Skip to content

Express Connector

@caracalai/mcp-express protects Express routes by parsing the bearer token, verifying the mandate through @caracalai/transport-mcp, and attaching Caracal claims to the request.

Terminal window
npm install @caracalai/mcp-express @caracalai/transport-mcp @caracalai/revocation-redis

The connector has an Express ^5.0.0 peer dependency and targets Node >=22.

import express from "express";
import { caracalAuth } from "@caracalai/mcp-express";
import { createMandateVerifier } from "@caracalai/transport-mcp";
import { RedisRevocationStore } from "@caracalai/revocation-redis";
const app = express();
const verifier = createMandateVerifier({
issuer: "https://sts.example.com",
audience: "https://mcp.example.com",
zoneId: "zone_prod",
revocations: new RedisRevocationStore(redis),
});
app.use("/mcp", caracalAuth({ verifier }, {
requiredScopes: ["mcp:tool:call"],
requiredTargets: ["https://mcp.example.com"],
requireAgent: true,
}));

The middleware attaches Caracal claims to req.caracal and req.caracalClaims when verification succeeds. Use the exported CaracalRequest type when a handler needs typed access.
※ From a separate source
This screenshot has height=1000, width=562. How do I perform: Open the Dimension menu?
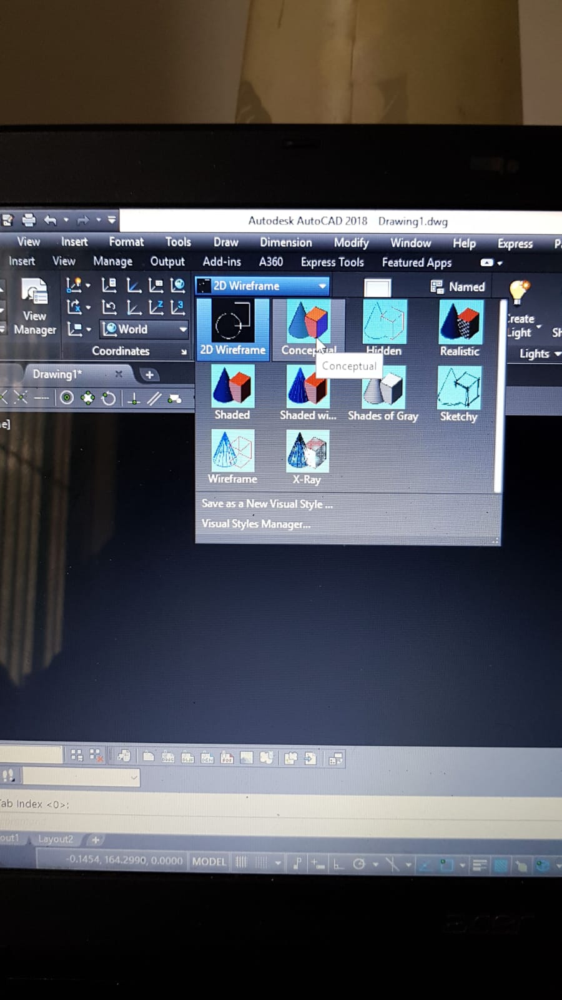[x=285, y=243]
import type { CaracalRequest } from "@caracalai/mcp-express";
app.post("/mcp/tools/search", (req: CaracalRequest, res) => {
res.json({ subject: req.caracal?.sub });
});

Failed verification returns an MCP transport error code such as missing_token, invalid_token, insufficient_scope, or session_revoked, plus a safe error_hint field. Pair the connector with a shared revocation store when multiple resource-server instances serve the same resource.